In this analysis, LD50 values are derived from the distribution of the sampled parameters, alpha and beta. These parameters are estimated from the logistic regression model, reflecting how the probability of death changes with dosage. The variability in these estimates, illustrated in our histograms and scatter plots, reflects the uncertainty inherent in experimental data and model assumptions.
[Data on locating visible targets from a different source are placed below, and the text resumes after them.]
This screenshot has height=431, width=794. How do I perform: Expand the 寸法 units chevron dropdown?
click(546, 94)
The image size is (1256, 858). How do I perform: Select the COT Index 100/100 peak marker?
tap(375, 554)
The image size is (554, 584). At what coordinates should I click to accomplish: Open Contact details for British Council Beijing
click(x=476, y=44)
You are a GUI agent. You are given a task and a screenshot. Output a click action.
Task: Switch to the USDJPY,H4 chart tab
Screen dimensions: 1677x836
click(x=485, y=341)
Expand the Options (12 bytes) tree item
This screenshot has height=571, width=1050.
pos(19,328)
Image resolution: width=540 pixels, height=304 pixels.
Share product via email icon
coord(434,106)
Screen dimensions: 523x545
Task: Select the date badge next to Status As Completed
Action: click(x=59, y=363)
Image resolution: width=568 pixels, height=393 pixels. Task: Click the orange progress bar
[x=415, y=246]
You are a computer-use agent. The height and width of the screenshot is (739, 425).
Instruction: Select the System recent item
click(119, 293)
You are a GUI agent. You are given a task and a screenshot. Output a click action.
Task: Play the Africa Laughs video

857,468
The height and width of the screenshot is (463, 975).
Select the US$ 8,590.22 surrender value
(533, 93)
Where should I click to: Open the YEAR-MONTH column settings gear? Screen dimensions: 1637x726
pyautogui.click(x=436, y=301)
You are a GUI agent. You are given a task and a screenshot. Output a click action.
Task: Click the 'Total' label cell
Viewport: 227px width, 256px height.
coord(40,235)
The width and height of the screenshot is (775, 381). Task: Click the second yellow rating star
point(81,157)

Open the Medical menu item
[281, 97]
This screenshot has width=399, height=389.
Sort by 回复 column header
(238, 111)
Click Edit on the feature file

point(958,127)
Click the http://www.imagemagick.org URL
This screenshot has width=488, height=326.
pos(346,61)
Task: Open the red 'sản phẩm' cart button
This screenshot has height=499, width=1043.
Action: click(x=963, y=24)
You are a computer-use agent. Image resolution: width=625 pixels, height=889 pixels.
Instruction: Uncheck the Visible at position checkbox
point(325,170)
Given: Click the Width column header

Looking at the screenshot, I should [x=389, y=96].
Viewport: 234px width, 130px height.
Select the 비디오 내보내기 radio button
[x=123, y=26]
Decision making implications

The distribution of LD50 values aids regulatory decision-making by quantifying the risk associated with different dosage levels. Regulators can use this information to determine safe dosage limits, balancing efficacy against potential harm. For instance, if the posterior probability of LD50 being below a certain threshold is high, it may suggest that the drug can be considered relatively safe up to that threshold. Conversely, a wide spread in the LD50 estimates may indicate the need for additional studies or more conservative dosage recommendations.

Practical considerations

The Bayesian approach offers several advantages for decision-making: - Probabilistic nature: It provides a full probability distribution of outcomes, allowing for a nuanced understanding of risk. - Incorporation of prior information: Prior clinical data or expert opinion can be formally incorporated, enhancing the robustness of the inference. - Flexibility in model specifications: Bayesian models can be easily extended to include more complex relationships or hierarchical structures, which can be crucial for multi-phase trials.

Regulatory and ethical considerations

Regulatory decisions based on LD50 estimates must also consider ethical implications, especially in terms of acceptable risk levels. The Bayesian framework’s flexibility allows for the explicit inclusion of ethical considerations into the model, such as different weights to outcomes based on severity.

This comprehensive approach ensures that drug approval and dosage recommendations are based on a thorough understanding of both statistical evidence and practical implications, leading to safer and more effective therapeutic interventions.